Dans ces conditions, c’est à bon droit que le département relève que le point contesté et les arguments invoqués par la société en lien avec la qualification de son type d’activités par le département, à savoir le commerce de gros, ainsi que la part forfaitaire et relative des coûts fixes de 8% prévus par dispositif cas de rigueur pour ce type d’activités, avaient fait l’objet d’un examen approfondi tant par le département que par la chambre de céans au vu notamment des déclarations et des éléments chiffrés fournis par la société elle-même.

La production d’un rapport d’audit commandé par la société après la fin de la procédure ordinaire sur les mêmes faits connus ne constitue ainsi pas un motif de révision au sens de l’art. 80 let. b LPA.

Au vu de ce qui précède, les conditions d’un motif de révision au sens de l’art. 80 LPA n’étant pas réalisées, la demande de révision est irrecevable.

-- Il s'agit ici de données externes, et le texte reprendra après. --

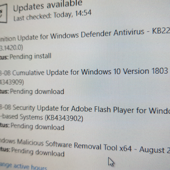Click the '(KB4343902)' text
Viewport: 170px width, 170px height.
[x=64, y=118]
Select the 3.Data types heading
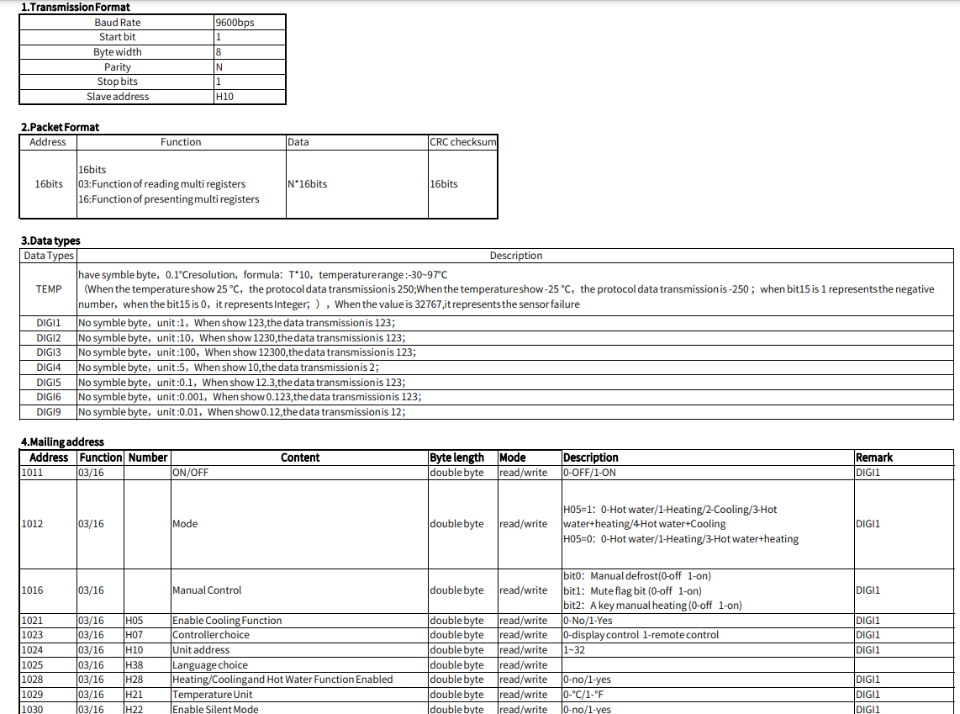The width and height of the screenshot is (960, 714). 40,241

4.             Vu l’issue de la procédure, un émolument de CHF 400.- sera mis à la charge de la demanderesse (art. 87 al. 1 LPA) et aucune indemnité de procédure ne sera allouée (art. 87 al. 2 LPA).

 

* * * * *

PAR CES MOTIFS
LA CHAMBRE ADMINISTRATIVE

déclare irrecevable la demande en révision formée le 20 août 2024 par A______ SA contre l’arrêt ATA/505/2022 de la chambre administrative de la Cour de justice du 16 mai 2022 ;

met un émolument de CHF 400.- à la charge de A______ SA ;

dit qu’il n’est pas alloué d’indemnité de procédure ;

dit que conformément aux art. 82 ss de la loi fédérale sur le Tribunal fédéral du 17 juin 2005 (LTF - RS 173.110), le présent arrêt peut être porté dans les trente jours qui suivent sa notification par-devant le Tribunal fédéral, par la voie du recours en matière de droit public ; le mémoire de recours doit indiquer les conclusions, motifs et moyens de preuve et porter la signature du recourant ou de son mandataire ; il doit être adressé au Tribunal fédéral, 1000 Lausanne 14, par voie postale ou par voie électronique aux conditions de l’art. 42 LTF. Le présent arrêt et les pièces en possession du recourant, invoquées comme moyens de preuve, doivent être joints à l’envoi ;

communique le présent arrêt à Me Jacqueline MOTTARD, avocate de la demanderesse, ainsi qu’au département de l’économie et de l’emploi.

Siégeant : Francine PAYOT ZEN-RUFFINEN, présidente, Florence KRAUSKOPF, Michèle PERNET, juges.

Au nom de la chambre administrative :

la greffière:

 

 

 

C. MARINHEIRO

 

 

la présidente siégeant :

 

 

 

F. PAYOT ZEN-RUFFINEN

 

Copie conforme de cet arrêt a été communiquée aux parties.